(Items from a data source)
- - -

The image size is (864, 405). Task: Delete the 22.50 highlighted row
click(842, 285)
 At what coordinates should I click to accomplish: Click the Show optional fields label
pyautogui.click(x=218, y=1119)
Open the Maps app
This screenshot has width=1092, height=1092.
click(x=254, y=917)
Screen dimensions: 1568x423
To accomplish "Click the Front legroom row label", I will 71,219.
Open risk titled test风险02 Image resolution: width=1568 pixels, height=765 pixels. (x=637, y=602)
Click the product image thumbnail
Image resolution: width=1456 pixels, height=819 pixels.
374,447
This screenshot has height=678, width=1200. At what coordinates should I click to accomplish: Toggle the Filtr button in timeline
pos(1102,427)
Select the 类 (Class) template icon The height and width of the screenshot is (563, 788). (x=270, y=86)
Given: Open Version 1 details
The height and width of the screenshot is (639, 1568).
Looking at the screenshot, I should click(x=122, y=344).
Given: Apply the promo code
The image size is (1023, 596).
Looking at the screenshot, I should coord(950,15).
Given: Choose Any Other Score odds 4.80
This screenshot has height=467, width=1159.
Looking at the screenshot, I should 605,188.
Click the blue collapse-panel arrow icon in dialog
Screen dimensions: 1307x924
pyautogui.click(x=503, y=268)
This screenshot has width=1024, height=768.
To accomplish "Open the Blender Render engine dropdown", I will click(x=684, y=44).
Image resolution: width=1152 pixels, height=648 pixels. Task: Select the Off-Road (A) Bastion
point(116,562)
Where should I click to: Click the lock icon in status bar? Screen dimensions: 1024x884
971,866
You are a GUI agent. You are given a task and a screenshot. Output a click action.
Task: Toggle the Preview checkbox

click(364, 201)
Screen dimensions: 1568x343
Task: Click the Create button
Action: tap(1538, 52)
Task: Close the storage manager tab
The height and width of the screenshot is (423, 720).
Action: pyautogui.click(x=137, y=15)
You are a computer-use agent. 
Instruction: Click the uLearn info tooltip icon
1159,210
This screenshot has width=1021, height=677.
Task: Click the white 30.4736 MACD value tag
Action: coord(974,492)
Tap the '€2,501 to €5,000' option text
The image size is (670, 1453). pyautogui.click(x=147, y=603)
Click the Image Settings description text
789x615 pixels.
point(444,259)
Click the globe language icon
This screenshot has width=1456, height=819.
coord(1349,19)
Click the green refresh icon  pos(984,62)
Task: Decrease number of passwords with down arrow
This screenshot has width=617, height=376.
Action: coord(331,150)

- - -

WHAT YOU NEED TO DO - Copy all lines from the entries that contain the word "agent".

RESPONSE TO THE TASK -
You are a GUI agent. You are given a task and a screenshot. Output a click action.
You are a computer-use agent. 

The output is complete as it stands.